Meses, años más tarde, pensé qué pasaría si en vez de hablarle a un adorno de mesa hacía la misma experiencia con una película. La luz incidente es una de ellas, pero las preguntas que aparecen son una mezcla de sentimientos que tienen que ver con mi padre y el cine. ¿Cómo filmar nuestras vidas?, ¿cómo filmar a los que no están con nosotros y para qué hacerlo? Son algunos de los interrogantes para los que todavía no he hallado respuesta. 

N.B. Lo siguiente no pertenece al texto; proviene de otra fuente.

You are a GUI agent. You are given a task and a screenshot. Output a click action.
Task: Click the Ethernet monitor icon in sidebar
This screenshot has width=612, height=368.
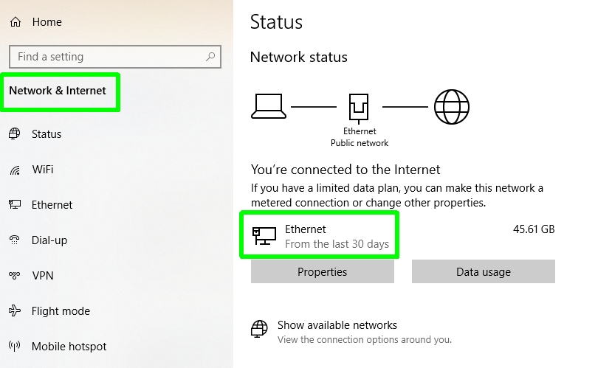(14, 205)
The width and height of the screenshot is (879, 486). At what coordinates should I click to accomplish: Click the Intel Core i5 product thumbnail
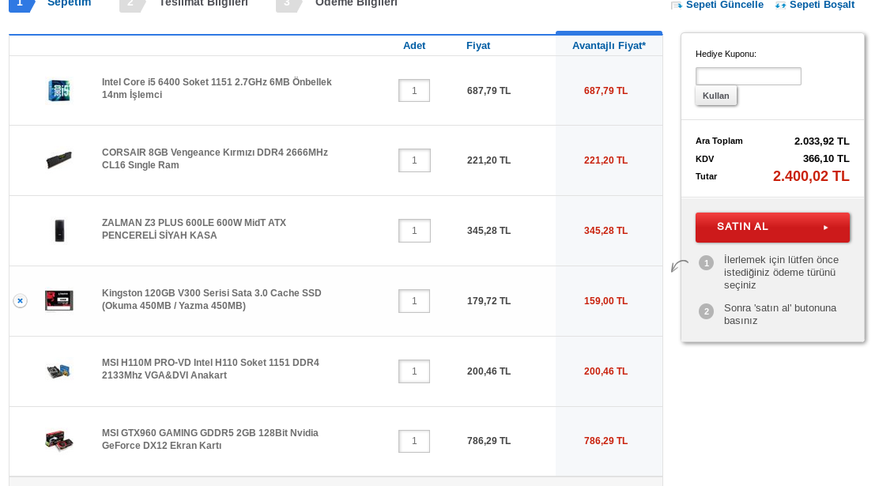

 En el pasado he intentado filmar sobre estos temas pero sin éxito, porque no estaba preparado y no tuve la fortaleza para hacerlo. Al intentar filmar me sentía mirado por mi padre. Al igual que Luisa, en quien el fantasma-cámara le respira sobre sus hombros, siento el aliento a whisky de mi padre que me llega una y otra vez. Igualmente sigo intentándolo y trabajando sobre ello en mis películas porque me di cuenta de que esa mirada no va a retirarse y aprendí que este es mi motivo para hacer cine: poder interpelar esa mirada y aprender continuamente a sobrellevarla. Algo como lo que ocurre en el travelling final del film de Rotter: pareciera que el fantasma se aleja para dejar tranquila a su familia, pero lo que vemos es solamente un distanciamiento en el que se ha corrido el foco, por lo que sentimos que la presencia de esa cámara va a seguir siendo parte de la vida de los vivos.


Juan Martín Hsu nació en la ciudad de Buenos Aires y estudió la carrera de Diseño de Imagen y Sonido en la UBA. La Salada  2015 es su primer largometraje, con el cual ganó el premio 2013 Cine en Construcción del Festival de San Sebastián y participó en varios festivales como el 39 Toronto Film Festival, 16° BAFICI y 26° Festival de Biarritz. Su siguiente trabajo fue Diamante Mandarín 2015, cortometraje parte de Historias breves X. Actualmente está escribiendo su segunda película de ficción llamada Los Extraños y filmando el documental La Luna representa mi corazón.